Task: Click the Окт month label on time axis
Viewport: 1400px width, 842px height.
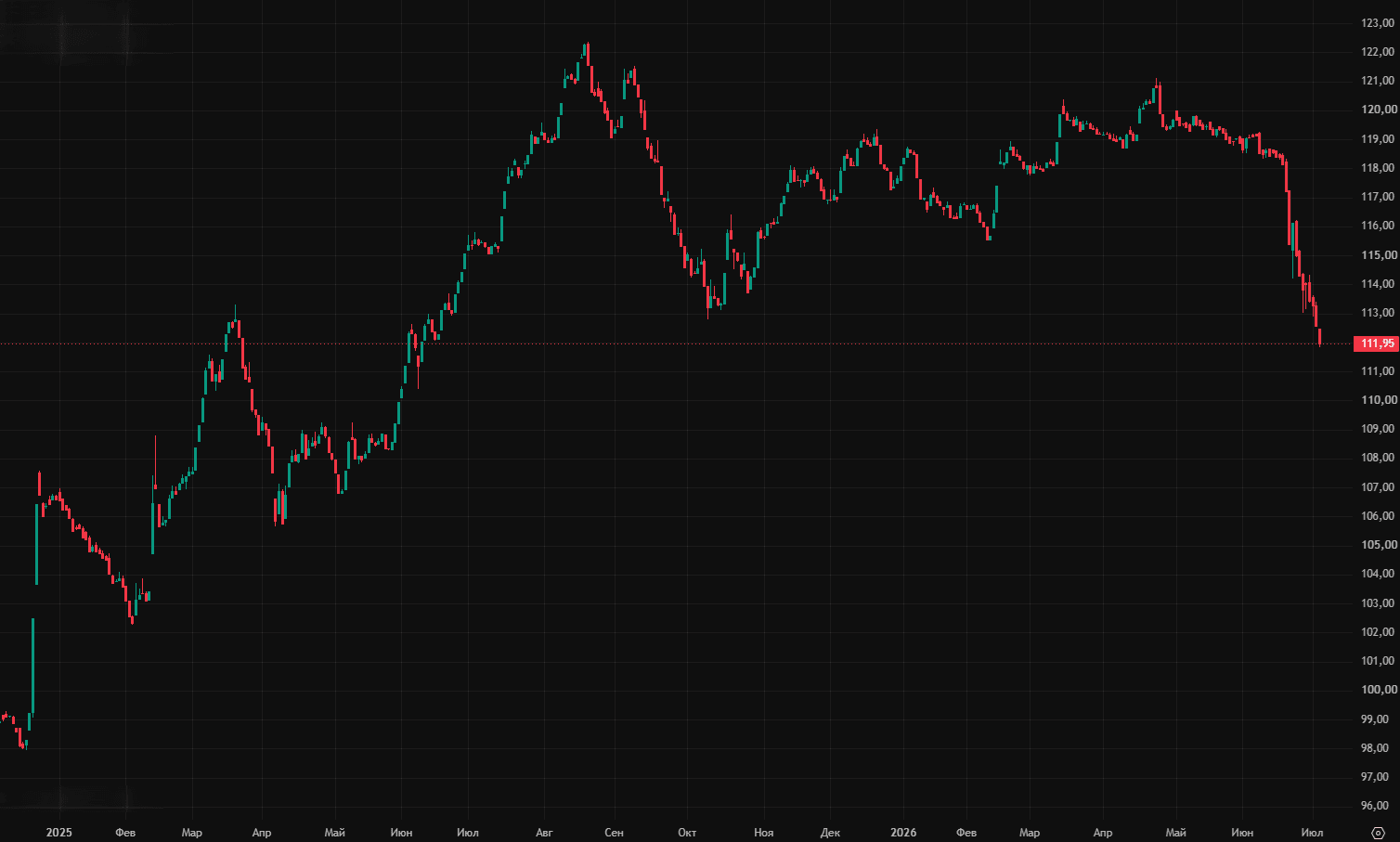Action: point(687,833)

━━━━━━━━━━━━━━━━━━━━━━━━━━━━━━

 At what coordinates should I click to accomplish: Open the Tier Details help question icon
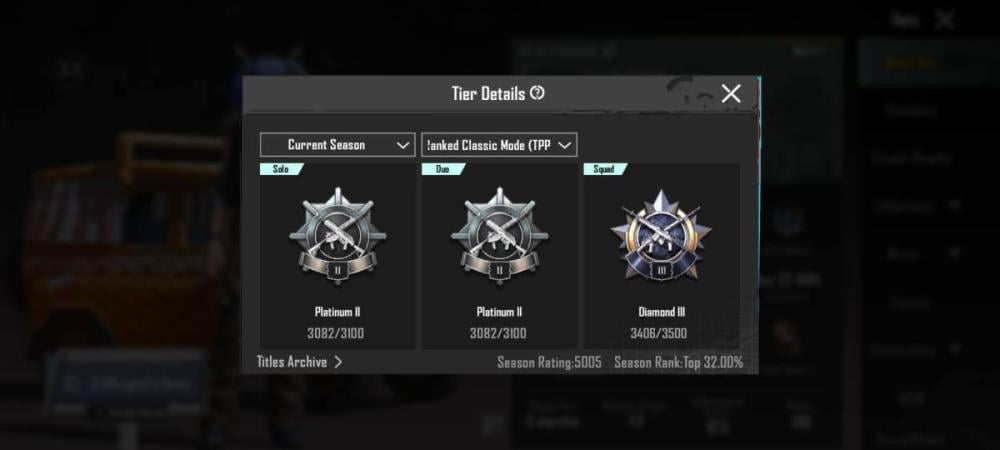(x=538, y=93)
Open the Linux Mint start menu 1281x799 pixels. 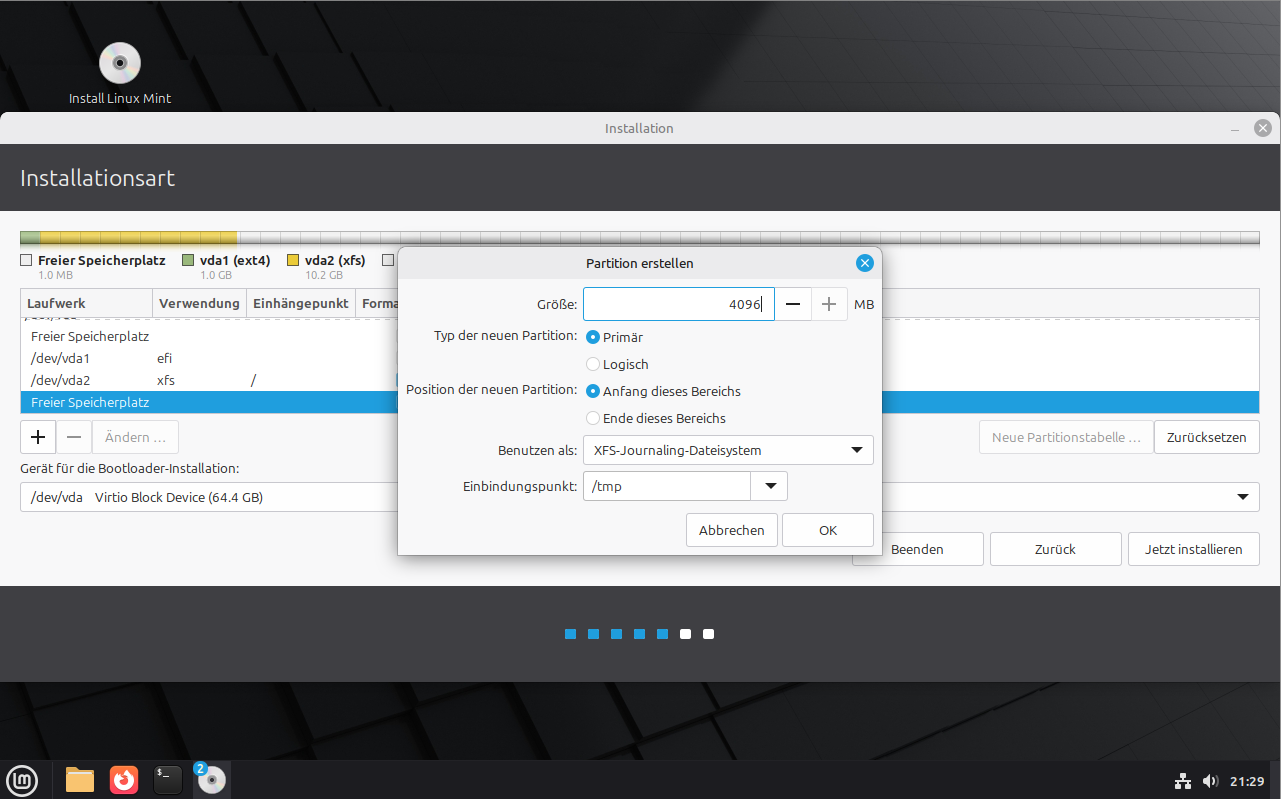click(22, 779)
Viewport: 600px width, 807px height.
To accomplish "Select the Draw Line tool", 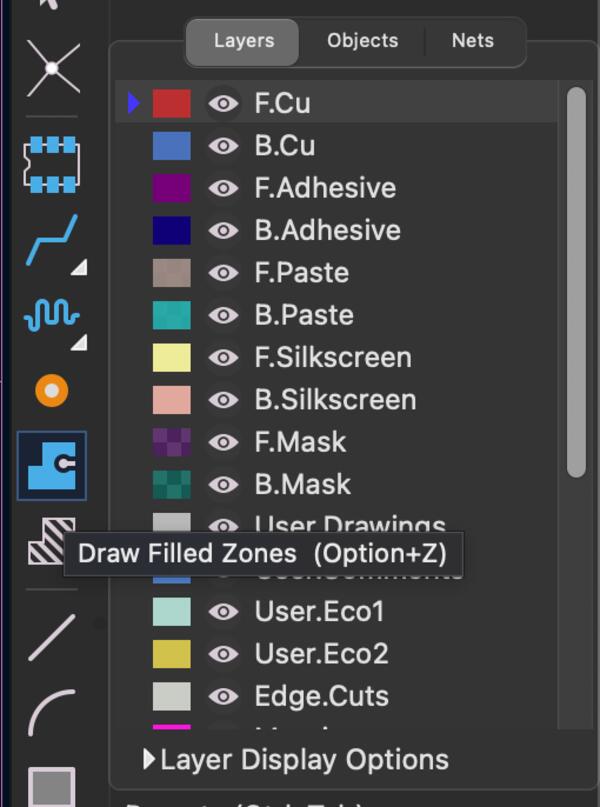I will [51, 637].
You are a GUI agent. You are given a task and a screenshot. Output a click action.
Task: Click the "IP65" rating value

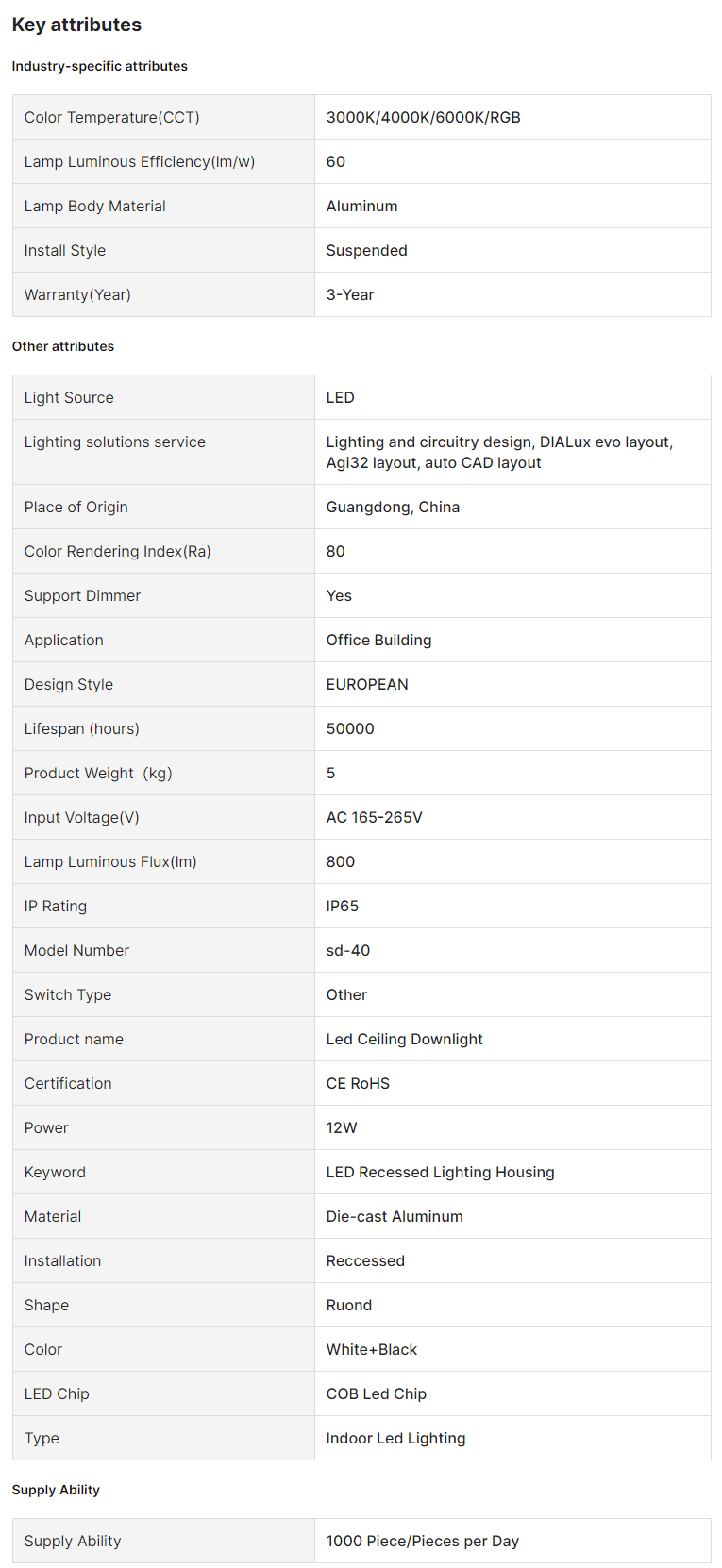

━━━━━━━━━━━━━━━━━━━━━━━━━━━━━━

● WORK TO COMPLETE: Lay out the records from the line containing "Task: Click the Окт month label on time axis" through the line containing "Action: point(687,833)" as a Markdown table with the columns Row and Record line, numbering each line and skipping blank ones. Leave the pictures out of the table.

● FULL OUTPUT:
| Row | Record line |
|---|---|
| 1 | Task: Click the Окт month label on time axis |
| 2 | Viewport: 1400px width, 842px height. |
| 3 | Action: point(687,833) |